◆ What needs to be done ◆
Print verbatim every line of the items from the one containing "Select the PINTEREST publish node" through the last line of the items, with both of those lines included.

◇ ◇ ◇ ◇ ◇

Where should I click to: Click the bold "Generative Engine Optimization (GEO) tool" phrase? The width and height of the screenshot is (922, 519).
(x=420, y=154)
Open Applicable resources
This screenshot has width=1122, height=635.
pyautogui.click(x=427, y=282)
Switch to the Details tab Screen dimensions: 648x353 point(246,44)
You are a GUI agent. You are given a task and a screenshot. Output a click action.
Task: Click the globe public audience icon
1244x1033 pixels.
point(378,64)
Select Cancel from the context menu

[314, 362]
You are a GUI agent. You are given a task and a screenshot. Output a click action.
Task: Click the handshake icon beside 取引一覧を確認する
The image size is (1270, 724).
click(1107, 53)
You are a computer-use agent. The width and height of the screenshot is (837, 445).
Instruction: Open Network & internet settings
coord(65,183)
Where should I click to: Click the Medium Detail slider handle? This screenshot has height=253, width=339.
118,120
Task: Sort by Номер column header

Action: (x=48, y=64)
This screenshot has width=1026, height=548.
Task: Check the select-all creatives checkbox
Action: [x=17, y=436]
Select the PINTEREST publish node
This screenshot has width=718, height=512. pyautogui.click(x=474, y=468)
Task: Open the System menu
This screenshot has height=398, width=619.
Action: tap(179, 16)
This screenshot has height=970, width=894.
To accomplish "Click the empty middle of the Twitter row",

◇ ◇ ◇ ◇ ◇

◆ Correct output ◆
Select the PINTEREST publish node
This screenshot has width=718, height=512. pyautogui.click(x=474, y=468)
Task: Open the System menu
This screenshot has height=398, width=619.
Action: tap(179, 16)
This screenshot has height=970, width=894.
To accomplish "Click the empty middle of the Twitter row",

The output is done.